REAGAN GIVES HIS PHILOSOPHY OF SUCCESS: "LIFE BEGINS WHEN YOU BEGIN TO SERVE"

Someone wrote Reagan to ask his definition of "what makes a successful person." Instead of giving a pat answer, he writes this extensive, reflective statement--one of the most personal expressions of his moral and spiritual beliefs that this usually reticent man ever committed to paper. "I wish I could come up with a bit of brilliant philosophy that would in capsule form provide the answer. I'm afraid the answer isn't easy--at least for me." He liked the response that former GE CEO, Gerard Swope, gave to that question: "Mr.
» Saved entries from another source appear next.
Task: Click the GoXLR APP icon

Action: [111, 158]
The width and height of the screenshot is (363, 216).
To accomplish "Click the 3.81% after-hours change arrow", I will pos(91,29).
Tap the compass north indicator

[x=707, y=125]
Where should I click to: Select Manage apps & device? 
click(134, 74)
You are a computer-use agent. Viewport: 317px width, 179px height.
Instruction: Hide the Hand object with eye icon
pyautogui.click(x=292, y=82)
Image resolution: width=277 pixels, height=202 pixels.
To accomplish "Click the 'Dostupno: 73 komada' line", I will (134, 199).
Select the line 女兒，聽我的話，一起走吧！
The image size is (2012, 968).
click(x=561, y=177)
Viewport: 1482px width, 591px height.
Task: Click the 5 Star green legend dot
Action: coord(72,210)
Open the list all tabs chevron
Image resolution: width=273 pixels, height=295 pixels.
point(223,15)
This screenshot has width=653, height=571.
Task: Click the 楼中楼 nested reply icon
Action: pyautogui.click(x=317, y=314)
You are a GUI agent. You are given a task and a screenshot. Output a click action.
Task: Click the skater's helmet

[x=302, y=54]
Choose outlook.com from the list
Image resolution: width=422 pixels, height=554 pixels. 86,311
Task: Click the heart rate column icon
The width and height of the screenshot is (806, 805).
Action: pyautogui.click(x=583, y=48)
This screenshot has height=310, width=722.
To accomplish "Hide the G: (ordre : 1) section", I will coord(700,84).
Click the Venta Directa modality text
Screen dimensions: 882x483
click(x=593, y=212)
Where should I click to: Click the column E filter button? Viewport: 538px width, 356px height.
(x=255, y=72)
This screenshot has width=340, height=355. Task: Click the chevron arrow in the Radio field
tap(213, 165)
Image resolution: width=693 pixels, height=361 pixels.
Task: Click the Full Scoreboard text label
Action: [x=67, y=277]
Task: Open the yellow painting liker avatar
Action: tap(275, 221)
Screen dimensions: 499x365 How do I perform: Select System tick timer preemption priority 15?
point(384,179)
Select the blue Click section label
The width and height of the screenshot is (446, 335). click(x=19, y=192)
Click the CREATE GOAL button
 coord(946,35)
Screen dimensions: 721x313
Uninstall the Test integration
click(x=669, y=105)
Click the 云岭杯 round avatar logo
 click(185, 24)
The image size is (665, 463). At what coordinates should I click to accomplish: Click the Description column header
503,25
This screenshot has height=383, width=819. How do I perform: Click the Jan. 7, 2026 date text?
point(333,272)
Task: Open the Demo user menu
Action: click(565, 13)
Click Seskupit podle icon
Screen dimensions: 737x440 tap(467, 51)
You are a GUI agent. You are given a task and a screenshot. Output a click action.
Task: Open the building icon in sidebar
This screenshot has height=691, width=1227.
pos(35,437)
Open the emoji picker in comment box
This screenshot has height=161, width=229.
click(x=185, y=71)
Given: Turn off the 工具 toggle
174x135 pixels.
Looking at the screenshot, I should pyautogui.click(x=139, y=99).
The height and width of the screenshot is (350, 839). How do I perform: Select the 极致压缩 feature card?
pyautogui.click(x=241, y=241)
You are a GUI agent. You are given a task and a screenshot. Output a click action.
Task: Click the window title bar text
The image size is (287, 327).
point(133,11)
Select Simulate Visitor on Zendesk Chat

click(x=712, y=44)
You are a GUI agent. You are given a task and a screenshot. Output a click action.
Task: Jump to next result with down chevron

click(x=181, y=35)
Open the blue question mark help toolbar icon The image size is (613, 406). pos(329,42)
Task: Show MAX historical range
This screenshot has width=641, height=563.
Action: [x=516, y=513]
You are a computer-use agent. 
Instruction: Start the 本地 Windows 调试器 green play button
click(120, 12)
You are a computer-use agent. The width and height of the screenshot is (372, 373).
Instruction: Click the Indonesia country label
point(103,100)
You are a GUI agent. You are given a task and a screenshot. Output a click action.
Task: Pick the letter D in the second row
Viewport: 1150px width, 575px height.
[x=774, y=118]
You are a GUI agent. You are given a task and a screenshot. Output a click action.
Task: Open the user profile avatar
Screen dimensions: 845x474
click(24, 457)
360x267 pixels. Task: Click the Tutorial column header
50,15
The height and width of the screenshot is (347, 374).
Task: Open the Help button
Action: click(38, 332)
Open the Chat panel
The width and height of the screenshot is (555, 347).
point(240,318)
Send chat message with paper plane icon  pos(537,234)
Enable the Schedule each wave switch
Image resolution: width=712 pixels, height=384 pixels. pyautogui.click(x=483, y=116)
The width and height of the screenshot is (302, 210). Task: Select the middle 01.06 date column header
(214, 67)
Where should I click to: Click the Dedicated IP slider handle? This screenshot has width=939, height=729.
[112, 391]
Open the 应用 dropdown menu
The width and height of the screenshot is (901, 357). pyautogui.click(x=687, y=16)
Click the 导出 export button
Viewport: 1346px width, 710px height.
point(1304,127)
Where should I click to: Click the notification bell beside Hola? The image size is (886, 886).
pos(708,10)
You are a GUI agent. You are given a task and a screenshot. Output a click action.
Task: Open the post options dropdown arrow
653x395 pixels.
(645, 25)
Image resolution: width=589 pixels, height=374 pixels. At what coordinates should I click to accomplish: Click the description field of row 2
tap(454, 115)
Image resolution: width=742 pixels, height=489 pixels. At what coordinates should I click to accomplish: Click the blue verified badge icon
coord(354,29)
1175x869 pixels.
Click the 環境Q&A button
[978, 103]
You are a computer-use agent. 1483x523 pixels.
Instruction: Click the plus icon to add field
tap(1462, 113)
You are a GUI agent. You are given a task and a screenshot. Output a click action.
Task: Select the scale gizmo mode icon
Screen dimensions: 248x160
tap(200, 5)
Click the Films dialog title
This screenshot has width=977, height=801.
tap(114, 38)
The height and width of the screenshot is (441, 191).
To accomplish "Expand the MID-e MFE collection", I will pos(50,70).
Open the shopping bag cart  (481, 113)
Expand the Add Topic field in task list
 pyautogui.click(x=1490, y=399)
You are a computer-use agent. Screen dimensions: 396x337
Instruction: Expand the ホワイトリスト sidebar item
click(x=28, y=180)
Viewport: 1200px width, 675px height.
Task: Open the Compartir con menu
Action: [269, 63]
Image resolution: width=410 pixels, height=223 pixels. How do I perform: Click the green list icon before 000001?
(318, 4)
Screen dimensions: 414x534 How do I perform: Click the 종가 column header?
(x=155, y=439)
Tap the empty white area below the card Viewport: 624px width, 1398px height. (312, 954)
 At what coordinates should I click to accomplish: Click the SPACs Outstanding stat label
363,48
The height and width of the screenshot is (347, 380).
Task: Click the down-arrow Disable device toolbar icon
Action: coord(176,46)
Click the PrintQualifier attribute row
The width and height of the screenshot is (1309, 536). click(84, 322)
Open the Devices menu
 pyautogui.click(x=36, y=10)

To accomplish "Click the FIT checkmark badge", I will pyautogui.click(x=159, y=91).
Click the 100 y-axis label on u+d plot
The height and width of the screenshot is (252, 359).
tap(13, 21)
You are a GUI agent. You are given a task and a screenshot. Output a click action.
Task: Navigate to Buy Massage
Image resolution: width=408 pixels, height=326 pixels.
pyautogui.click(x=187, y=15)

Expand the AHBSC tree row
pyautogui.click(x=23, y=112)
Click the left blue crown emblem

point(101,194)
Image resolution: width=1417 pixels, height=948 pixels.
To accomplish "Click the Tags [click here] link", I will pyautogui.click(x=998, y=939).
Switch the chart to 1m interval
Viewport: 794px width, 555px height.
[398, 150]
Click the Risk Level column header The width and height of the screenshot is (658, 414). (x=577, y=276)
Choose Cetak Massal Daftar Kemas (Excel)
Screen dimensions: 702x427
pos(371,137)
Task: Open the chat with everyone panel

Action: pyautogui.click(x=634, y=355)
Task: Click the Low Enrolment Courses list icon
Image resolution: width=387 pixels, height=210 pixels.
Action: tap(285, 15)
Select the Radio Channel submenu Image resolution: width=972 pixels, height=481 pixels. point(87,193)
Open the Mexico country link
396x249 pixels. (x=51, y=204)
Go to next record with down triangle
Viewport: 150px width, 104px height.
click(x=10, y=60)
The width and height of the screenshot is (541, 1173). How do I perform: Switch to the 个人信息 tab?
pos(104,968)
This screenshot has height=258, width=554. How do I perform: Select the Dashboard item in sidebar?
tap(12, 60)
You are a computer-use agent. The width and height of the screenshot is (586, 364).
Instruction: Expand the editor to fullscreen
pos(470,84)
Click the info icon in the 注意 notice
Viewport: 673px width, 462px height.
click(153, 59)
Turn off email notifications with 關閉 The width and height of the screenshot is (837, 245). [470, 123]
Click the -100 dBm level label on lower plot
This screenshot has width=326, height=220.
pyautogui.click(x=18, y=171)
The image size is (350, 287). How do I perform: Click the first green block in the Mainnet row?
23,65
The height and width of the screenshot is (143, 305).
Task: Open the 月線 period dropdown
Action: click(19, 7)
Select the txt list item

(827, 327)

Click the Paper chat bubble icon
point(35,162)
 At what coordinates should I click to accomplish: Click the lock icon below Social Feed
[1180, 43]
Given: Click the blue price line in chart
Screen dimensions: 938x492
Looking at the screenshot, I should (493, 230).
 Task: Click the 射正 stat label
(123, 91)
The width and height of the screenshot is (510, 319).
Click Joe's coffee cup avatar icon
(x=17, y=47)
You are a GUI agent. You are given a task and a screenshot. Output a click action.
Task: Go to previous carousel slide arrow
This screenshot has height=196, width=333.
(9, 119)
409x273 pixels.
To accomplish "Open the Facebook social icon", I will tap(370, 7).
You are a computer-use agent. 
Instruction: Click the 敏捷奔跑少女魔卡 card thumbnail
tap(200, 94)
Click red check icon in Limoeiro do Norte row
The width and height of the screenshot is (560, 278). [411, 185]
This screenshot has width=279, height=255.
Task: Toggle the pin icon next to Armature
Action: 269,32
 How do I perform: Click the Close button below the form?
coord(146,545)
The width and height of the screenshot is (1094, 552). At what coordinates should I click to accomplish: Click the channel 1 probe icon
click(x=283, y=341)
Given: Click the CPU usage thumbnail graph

Swope said he knew of no such rule but he did have a sure rule for failure--'try to please everyone.'" Reagan, likewise, emphasizes means rather than ends, actions and efforts, rather than results. "Someone has come very close with the statement that, 'life begins when you begin to serve.' Maybe there is a starting point in a little silent prayer I evolved for myself when I was playing football in college. Obviously it wouldn't be right to ask God for victory, the fellows on the other team had as much claim to his favor as I did. What I finally wound up asking was that every one do their best, that no one be hurt and that whatever the outcome I'd have no reason to be sorry. This seems like a far cry from the question you asked but isn't success or at least part of it--not looking back with regret? If a man (or woman) can feel they've done their best to be what God intended them to be; that they have wanted success for others as well; that they have always tried to do the kindest thing and that their concern was with the goal to be accomplished--not who got the credit. It is important to be at peace with ones self. I hope this is of some help but as I said before I don't have any pat answers."